#### Record excerpts:
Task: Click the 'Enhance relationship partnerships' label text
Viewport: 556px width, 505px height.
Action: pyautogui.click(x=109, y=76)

...

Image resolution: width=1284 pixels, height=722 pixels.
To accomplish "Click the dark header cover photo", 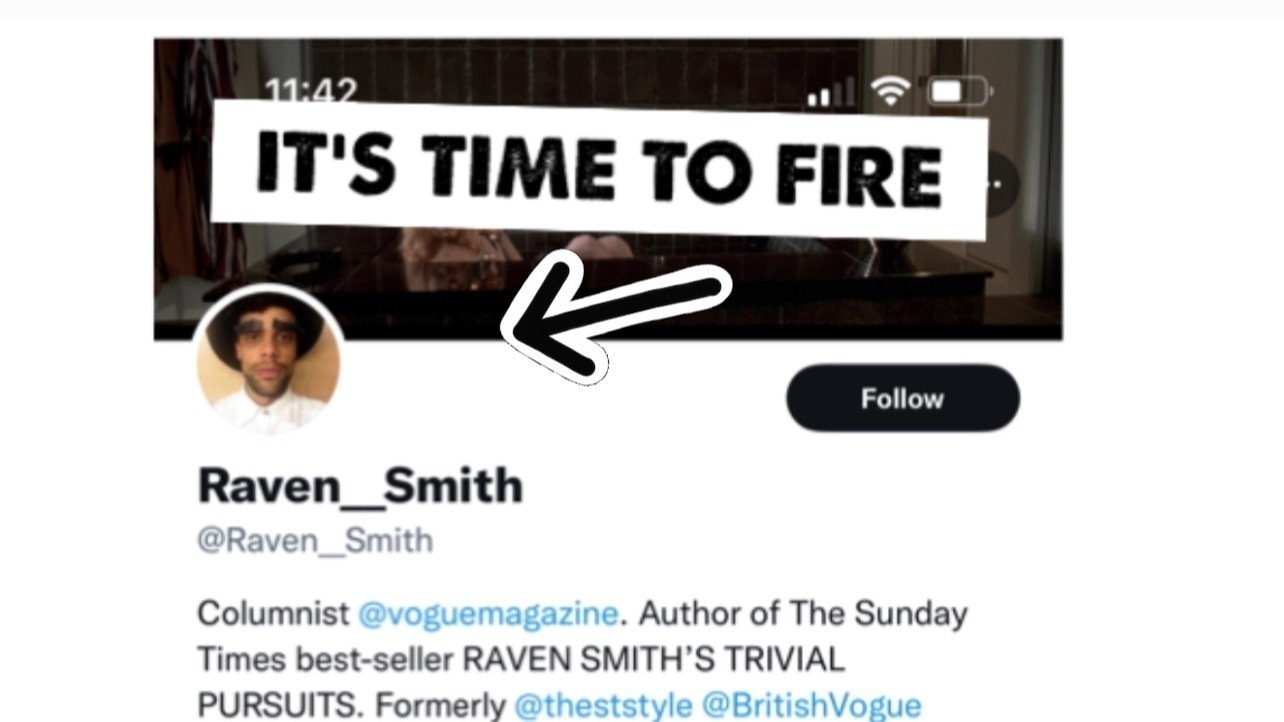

#### Required work:
Using the data above, set down each line from the line with "Image resolution: width=1284" to the line with "the dark header" exactly, both ends included, and leave the pictures behind. Nothing else belongs.

#### Reply:
Image resolution: width=1284 pixels, height=722 pixels.
To accomplish "Click the dark header cover photo", 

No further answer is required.